Yang pertama (Al-QUran) dan kedua (Hadits) asalnya langsung dari Allah SWT dan Nabi Muhammad Saw. Sedangkan yang ketiga (Ijtihad) merupakan hasil pemikiran umat Islam, yakni para ulama mujtahid (yang berijtihad), dengan tetap mengacu kepada Al-Quran dan As-Sunnah.
Yang pertama (Al-QUran) dan kedua (Hadits) asalnya langsung dari Allah SWT dan Nabi Muhammad Saw. Sedangkan yang ketiga (Ijtihad) merupakan hasil pemikiran umat Islam, yakni para ulama mujtahid (yang berijtihad), dengan tetap mengacu kepada Al-Quran dan As-Sunnah.
Al-Quran: Sumber Ajaran Islam Utama
Secara harfiyah, Quran
artinya “bacaan” (qoroa, yaqrou, quranan),
sebagaimana firman Allah dalam Q.S. 75:17-18.
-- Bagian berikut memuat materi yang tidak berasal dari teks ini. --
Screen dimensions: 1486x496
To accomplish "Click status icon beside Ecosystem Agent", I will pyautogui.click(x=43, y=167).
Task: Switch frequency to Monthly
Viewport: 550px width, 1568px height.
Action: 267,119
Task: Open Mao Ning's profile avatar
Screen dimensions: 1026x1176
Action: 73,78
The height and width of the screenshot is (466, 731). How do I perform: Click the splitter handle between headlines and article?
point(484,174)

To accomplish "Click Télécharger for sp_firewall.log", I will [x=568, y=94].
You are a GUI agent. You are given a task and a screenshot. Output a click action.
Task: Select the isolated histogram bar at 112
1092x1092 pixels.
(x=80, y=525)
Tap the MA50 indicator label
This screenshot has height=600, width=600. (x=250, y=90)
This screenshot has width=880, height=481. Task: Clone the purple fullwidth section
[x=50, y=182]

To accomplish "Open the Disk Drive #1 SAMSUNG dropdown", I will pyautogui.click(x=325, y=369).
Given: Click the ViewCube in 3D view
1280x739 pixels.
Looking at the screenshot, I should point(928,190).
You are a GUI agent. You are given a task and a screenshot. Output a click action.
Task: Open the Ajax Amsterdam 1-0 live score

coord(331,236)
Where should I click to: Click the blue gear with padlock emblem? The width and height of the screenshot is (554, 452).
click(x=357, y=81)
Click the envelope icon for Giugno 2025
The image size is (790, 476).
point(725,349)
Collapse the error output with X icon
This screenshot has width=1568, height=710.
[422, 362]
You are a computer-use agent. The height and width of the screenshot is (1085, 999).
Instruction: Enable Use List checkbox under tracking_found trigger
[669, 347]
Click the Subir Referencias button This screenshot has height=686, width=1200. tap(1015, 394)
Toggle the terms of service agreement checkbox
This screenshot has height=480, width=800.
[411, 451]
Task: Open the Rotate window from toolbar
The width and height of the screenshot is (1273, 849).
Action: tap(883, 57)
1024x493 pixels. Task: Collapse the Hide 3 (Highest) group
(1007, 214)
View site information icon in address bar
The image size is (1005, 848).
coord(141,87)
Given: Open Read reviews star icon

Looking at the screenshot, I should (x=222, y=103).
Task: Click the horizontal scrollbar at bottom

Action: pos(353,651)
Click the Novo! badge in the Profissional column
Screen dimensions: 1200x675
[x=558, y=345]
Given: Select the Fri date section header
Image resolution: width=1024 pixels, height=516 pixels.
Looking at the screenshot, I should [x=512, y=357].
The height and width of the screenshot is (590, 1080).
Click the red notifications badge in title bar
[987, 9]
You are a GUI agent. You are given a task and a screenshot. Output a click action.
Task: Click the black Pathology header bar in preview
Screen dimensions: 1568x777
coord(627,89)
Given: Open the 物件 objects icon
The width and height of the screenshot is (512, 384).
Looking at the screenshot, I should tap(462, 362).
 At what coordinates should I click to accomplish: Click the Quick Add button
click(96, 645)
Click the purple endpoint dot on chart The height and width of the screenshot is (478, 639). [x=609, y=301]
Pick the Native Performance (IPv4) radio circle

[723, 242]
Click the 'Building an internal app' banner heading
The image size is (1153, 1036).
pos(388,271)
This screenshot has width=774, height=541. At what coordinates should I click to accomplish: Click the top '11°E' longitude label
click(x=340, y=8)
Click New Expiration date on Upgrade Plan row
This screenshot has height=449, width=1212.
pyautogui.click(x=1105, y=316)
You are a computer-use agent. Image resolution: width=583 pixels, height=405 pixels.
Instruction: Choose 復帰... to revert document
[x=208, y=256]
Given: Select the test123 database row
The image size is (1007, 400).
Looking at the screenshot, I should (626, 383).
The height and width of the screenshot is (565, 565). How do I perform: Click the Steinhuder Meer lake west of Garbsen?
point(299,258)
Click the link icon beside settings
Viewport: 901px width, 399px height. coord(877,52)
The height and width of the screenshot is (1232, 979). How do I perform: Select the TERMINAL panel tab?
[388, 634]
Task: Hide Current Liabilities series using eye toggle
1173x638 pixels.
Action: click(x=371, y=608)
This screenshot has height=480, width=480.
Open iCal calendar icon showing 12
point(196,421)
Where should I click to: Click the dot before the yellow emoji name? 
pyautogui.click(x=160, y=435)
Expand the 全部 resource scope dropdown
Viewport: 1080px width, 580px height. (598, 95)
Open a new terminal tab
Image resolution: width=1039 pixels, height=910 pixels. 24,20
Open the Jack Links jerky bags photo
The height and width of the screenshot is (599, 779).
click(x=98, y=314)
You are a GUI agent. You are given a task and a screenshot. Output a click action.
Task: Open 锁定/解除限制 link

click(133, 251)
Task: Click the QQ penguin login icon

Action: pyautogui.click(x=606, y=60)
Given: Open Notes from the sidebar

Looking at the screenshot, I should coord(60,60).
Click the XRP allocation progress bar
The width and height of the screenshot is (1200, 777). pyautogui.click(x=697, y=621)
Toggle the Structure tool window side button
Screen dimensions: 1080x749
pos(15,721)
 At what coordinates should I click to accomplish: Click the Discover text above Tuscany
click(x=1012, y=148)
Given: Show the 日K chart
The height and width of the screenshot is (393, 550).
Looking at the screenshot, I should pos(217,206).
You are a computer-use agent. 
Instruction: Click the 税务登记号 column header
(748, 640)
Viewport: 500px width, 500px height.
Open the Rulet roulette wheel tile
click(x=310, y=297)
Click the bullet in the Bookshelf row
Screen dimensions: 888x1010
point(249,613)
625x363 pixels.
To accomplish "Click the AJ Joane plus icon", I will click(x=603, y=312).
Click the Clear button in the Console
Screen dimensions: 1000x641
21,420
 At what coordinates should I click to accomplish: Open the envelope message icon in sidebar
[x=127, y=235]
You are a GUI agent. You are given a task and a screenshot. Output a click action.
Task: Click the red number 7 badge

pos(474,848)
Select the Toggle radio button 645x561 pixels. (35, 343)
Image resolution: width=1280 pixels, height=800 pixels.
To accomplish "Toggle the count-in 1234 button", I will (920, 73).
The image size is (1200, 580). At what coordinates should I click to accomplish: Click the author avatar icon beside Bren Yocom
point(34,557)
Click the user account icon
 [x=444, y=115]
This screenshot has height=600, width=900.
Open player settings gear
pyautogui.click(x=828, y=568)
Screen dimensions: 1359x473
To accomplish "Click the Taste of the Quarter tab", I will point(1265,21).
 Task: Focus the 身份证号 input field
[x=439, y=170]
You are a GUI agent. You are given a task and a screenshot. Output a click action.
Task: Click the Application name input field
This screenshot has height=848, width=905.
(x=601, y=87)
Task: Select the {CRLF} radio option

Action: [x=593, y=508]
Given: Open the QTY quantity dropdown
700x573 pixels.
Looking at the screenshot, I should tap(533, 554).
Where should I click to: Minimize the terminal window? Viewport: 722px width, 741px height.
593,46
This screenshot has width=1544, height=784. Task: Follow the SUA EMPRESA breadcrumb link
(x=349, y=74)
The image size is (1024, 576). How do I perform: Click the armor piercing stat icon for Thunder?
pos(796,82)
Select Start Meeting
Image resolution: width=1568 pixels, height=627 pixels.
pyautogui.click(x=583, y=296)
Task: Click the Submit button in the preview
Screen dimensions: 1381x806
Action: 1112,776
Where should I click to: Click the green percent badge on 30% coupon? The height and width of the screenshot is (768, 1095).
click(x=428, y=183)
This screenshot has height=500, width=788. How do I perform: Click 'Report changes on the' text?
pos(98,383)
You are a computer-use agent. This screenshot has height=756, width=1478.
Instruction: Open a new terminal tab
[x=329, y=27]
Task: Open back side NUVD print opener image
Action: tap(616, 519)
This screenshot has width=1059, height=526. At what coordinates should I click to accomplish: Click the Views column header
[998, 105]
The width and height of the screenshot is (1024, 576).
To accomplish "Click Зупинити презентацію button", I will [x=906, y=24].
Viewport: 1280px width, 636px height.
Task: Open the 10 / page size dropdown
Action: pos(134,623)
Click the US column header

“Sesungguhnya atas tanggungan
Kamilah mengumpulkannya dan ‘membacanya’. Jika Kami telah selesai
membacakannya, maka ikutilah ‘bacaan’ itu”.
Secara definitif dapat
dikatakan, Al-Quran adalah kumpulan wahyu atau firman Allah yang disampaikan
kepada Nabi Muhammad Saw, berisi ajaran tentang keimanan, peribadahan, dan budi
pekerti.
Al-Quran merupakan salah
satu Kitabullah atau Kitab-Kitab
Allah, yakni wahyu-wahyu yang diterima para Nabi/Rasul Allah. Al-Quran adalah
mukjizat terbesar Nabi Muhammad Saw, bahkan terbesar pula dibandingkan mukjizat
para nabi sebelumnya.
Mukjizat para nabi terdahulu lebih bersifat
inderawi, yakni bisa diamati dan dilihat langsung oleh indera penglihatan atau
lainnya, untuk menampilkan rasa takjub terhadap kaumnya. Kepada Nabi Muhammad
Saw, Allah SWT memberikan mukjizat Al-Quran yang kekal abadi sepanjang zaman
sehingga dapat disaksikan oleh semua umat manusia dari semua zaman dan tempat
sampai akhir nanti[1].
Al-Quran membenarkan
Kitab-Kitab sebelumnya dan menjelaskan hukum-hukum yang telah ditetapkan sebelumnya.
“Tidak mungkin Al-Quran ini
dibuat oleh selain Allah. Akan tetapi ia membenarkan kitab-kitab yang
sebelumnya dan menjelaskan hukum-hukum yang ditetapkannya. Tidak ada keraguan
di dalamnya dari Tuhan semesta alam” (Q.S. 10:37).
“Dan apa yang telah Kami
wahyukan kepadamu yaitu Al-Quran itulah yang benar, membenarkan kitab-kitab
sebelumnya...” (Q.S.
35:31).
Al-Quran tersusun dalam 114
surat dengan 6.236 ayat, 74.437 kalimat, dan 325.345 huruf[2].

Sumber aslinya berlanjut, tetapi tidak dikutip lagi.